The Bitcoin price appears to have stabilized above the $65,500 mark. And there's more good news: Exchange reserves have hit a 3-year low, according to CryptoQuant data.

That means there's likely reduced selling pressure on the horizon and that Bitcoin investors are switching back into accumulation mode after a massive wave of profit taking.

In the past two weeks, large holders—or whales—have sold a staggering $1.2 billion worth of their BTC. A portion of those sellers have been Bitcoin miners, who are feeling increased pressure to sell their holdings to offset reduced revenues.


At the time of writing, Bitcoin is changing hands for $66,216 and has seen a 1% gain in the past day according to CoinGecko data. It's still well out of range of its all-time high above $73,000, which it last saw on March 14.
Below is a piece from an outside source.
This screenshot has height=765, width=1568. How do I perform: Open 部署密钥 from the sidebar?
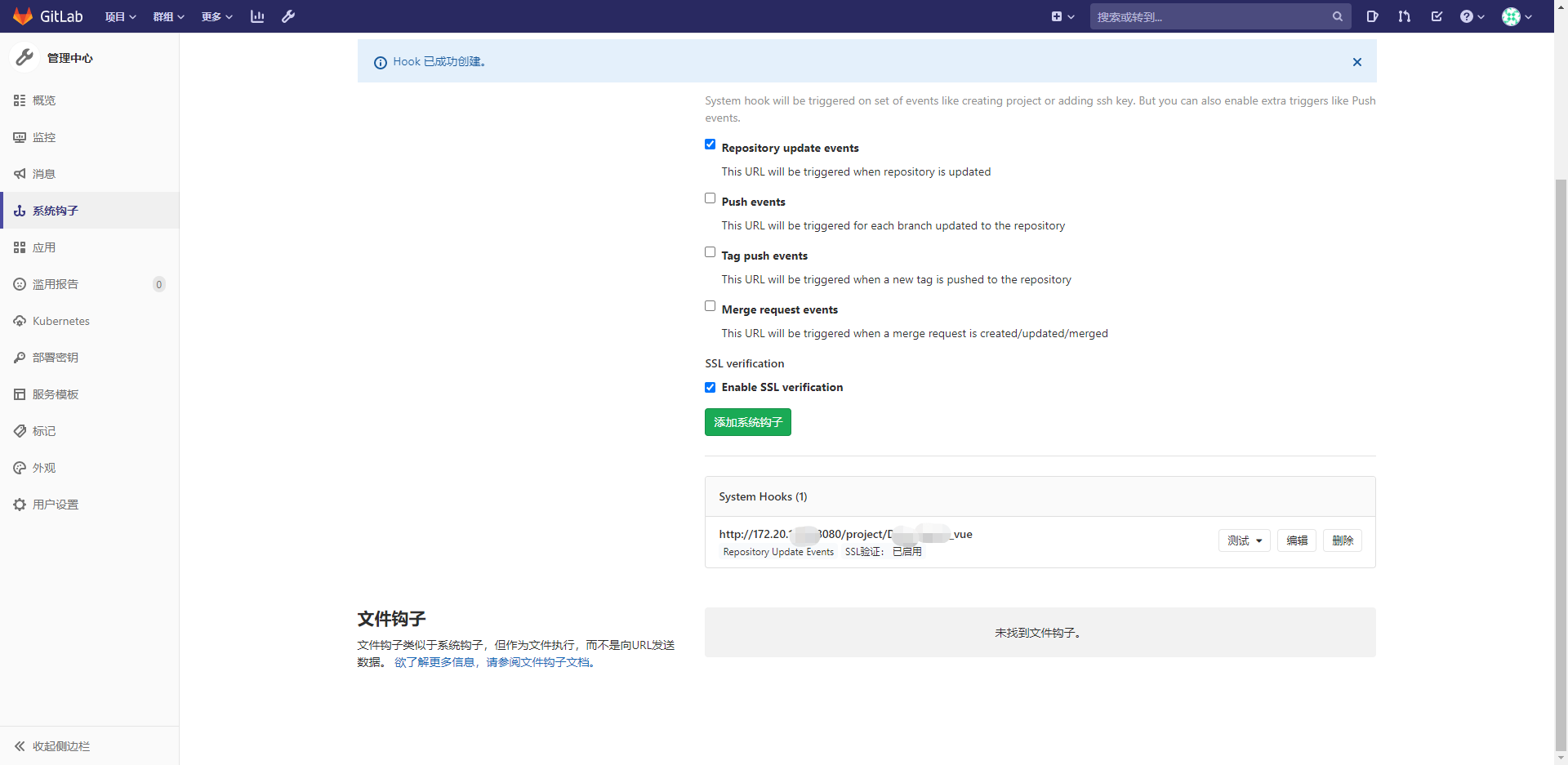(55, 357)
There's reason to believe that BTC remains rangebound, as the current market structure favors arbitrage traders instead of directional traders, according to a recent Glassnode report.

But it's also true that roughly 87% of Bitcoin holders are in profit.

"Currently, the average coin holds an unrealized profit of around +120%, typical of previous markets trading around the previous cycle ATH," the analysts wrote. "The MVRV Ratio remains above its yearly baseline, suggesting that the macro uptrend remains intact."


The Market Value to Realized Value is used to compare the market value of an asset, like Bitcoin,  to its realized value. Generally speaking, when the MVRV is above 1—as it is now at 2.18, according to Glassnode—that means holders would profit if they sold their coins. The higher the value, the more likely it is that potential profit-taking could lead to a correction.

And sure enough, the MVRV is working its way back down from nearing 3 back in May, according to Glassnode data. Bitcoin sellers are still selling, but not at rates that will tank the price.

"This infers that HODLers are still divesting, and demand is sufficient to absorb the sell-side pressure but not large enough to push market prices higher," the analysts wrote. "This suggests that the market structure is more beneficial for range traders and arbitrage strategies rather than directional and trend trading strategies."